Geschworene sprachen Angeklagten von Mordversuch frei

Nach einer Messerattacke auf einen damals 15-Jährigen am 17. Dezember in einer Flüchtlingsunterkunft haben Geschworene den Angeklagten nicht des versuchten Mordes, sondern nur der schweren Körperverletzung schuldig gesprochen. Der Jugendliche hatte mehrere Stichverletzungen erlitten, so der ORF.
Die Staatsanwaltschaft hatte in ihrem Eröffnungsplädoyer argumentiert, dass es sich um das schwerste Delikt des österreichischen Strafrechts handle und der Teenager nur dank ärztlicher Versorgung überlebt habe. Die Geschworenen bewerteten den Fall jedoch anders und verurteilten den Angeklagten wegen schwerer Körperverletzung.

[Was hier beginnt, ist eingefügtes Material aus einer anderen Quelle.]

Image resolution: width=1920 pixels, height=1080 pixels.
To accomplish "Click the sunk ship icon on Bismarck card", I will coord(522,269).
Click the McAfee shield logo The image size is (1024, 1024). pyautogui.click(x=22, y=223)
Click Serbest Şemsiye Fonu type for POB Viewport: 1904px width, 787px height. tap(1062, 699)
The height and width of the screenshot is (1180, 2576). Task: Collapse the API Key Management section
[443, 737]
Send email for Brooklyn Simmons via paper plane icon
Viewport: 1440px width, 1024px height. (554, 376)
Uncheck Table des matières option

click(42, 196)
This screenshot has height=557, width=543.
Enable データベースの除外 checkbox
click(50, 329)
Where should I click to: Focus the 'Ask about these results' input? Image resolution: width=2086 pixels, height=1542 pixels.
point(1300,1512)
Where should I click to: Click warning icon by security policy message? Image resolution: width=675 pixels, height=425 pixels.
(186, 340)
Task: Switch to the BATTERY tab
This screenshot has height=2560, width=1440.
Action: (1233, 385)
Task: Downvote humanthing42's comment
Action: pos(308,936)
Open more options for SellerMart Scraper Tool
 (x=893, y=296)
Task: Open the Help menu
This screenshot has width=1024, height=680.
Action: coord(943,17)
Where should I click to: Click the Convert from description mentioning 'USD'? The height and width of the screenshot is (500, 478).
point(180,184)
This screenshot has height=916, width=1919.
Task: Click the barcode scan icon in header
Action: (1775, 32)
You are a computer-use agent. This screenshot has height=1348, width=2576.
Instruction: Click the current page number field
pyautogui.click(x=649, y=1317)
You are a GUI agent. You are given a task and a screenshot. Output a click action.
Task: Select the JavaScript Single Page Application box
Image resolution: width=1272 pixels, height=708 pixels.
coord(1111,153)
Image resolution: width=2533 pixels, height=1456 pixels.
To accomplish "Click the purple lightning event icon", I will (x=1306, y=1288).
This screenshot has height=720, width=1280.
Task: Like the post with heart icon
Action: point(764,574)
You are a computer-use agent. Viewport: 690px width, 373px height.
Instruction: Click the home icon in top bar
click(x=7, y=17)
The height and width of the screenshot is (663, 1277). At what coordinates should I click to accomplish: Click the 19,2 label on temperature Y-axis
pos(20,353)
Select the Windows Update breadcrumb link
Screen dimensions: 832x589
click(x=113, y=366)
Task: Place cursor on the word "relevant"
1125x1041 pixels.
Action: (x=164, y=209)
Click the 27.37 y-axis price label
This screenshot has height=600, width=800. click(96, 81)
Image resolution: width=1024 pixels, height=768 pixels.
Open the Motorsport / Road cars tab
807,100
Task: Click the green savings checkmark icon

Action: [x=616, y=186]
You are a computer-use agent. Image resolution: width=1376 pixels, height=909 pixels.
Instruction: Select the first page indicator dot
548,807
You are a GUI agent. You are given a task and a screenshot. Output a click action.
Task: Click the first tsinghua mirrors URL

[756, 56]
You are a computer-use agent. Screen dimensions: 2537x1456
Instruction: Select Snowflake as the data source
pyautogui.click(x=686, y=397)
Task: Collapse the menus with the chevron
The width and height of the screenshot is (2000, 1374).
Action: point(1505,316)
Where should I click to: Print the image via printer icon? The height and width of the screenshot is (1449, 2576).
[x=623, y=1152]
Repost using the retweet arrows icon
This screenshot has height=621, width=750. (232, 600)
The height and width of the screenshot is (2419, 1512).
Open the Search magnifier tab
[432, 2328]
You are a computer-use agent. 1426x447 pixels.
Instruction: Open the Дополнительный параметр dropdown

Vom zusätzlichen Vorwurf der versuchten Körperverletzung an einem Freund des Opfers wurde der Libanese freigesprochen. Die Staatsanwaltschaft gab keine Erklärung ab, weshalb das Urteil noch nicht rechtskräftig ist.
Streit in Flüchtlingsunterkunft eskalierte
Am 17. Dezember hatte ein Bekannter drei Mädchen in die Flüchtlingsunterkunft des Angeklagten mitgebracht. Laut Staatsanwältin wurde dort „gechillt und getrunken“. Als die Lage für eines der Mädchen offenbar unangenehm wurde, rief dieses den damals 15-Jährigen an, der mit zwei Begleitern zur Unterkunft kam.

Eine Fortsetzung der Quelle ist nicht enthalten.